Ewald wrote:
And what with non-blocking pipes pipes? Wait for a *some* period
until you get all data? It is up to the programmer to do this INHO.

If you want to get partial data (instead of waiting until all requested data is available) you should just use TStream.Read instead of TStream.ReadBuffer. Then it's indeed up to the programmer to handle this.

All existing usage of ReadBuffer right now works only if you get all the data in a single Read call (which translates to a single read syscall on Linux, as far as I see), otherwise it fails with exception. That's just wrong behavior for a ReadBuffer IMHO.

Also, if you would enforce this behaviour on all kinds of streams,
you might (`will`, actually) get unexpected performance drops...

I don't see why you would get any performance drop. If you're lucky and a single Read call is all you need, then the speed is the same as current implementation, since the 1st check "if Read(Buffer,Count)<Count then" will return false and we will not call Read again.

Besides, we're talking about correctness here. And TStream.ReadBuffer is non-virtual and must be suitable for all TStream descedants, handling whatever virtual TStream.Read does.
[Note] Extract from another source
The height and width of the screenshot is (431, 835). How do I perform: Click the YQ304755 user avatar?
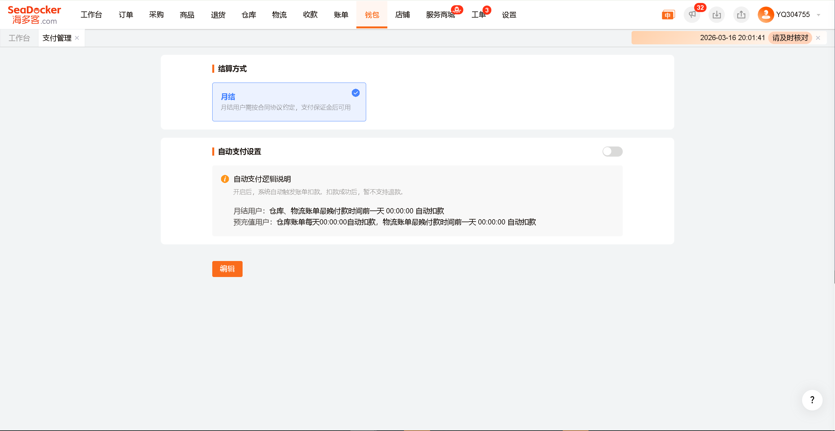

For example: on Linux, TFileStream.Read calls fpRead which is a
system call, and it definitely can return less than requested
amount of bytes, and it doesn't mean that stream ended. (See e.g.
Libc docs:
http://www.gnu.org/software/libc/manual/html_mono/libc.html#I_002fO-Primitives
: "If read returns at least one character, there is no way you can
tell whether end-of-file was reached. But if you did reach the end,
the next read will return zero. ") So if you use TFileStream with
ReadBuffer, your code is working purely by accident right now...


But if you work with a blocking fd (which, for example, a TFileStream
uses IIRC) you will always get your data. If there is more data to be
read(), but it would take time, it simply takes time. The only case
where zero is returned, is IIRC (like you quoted) when the end of the
`fd` (e.g. pipe, socket, file) is reached on *blocking
filedescriptors*.

Yes, zero is returned only if stream ends. But a result that is non-zero, but still less than requested Count, doesn't tell you if the stream ends. The whole point is whether ReadBuffer should take this into account.

FYI: I've never had the problem of a `partial read` (e.g.
SomeStream.Read(50) returning 36 or something) on linux, osx and
windows; so perhaps you have exposed some bug in an obscure TStream
descendant?


Reproducing this behavior proved to be difficult, but I definitely observed it with TFileStream on Linux.

And, even if it would accidentally work for some streams, that's not a solution. Like I mentioned, TStream.ReadBuffer is non-virtual and must be suitable for every TStream.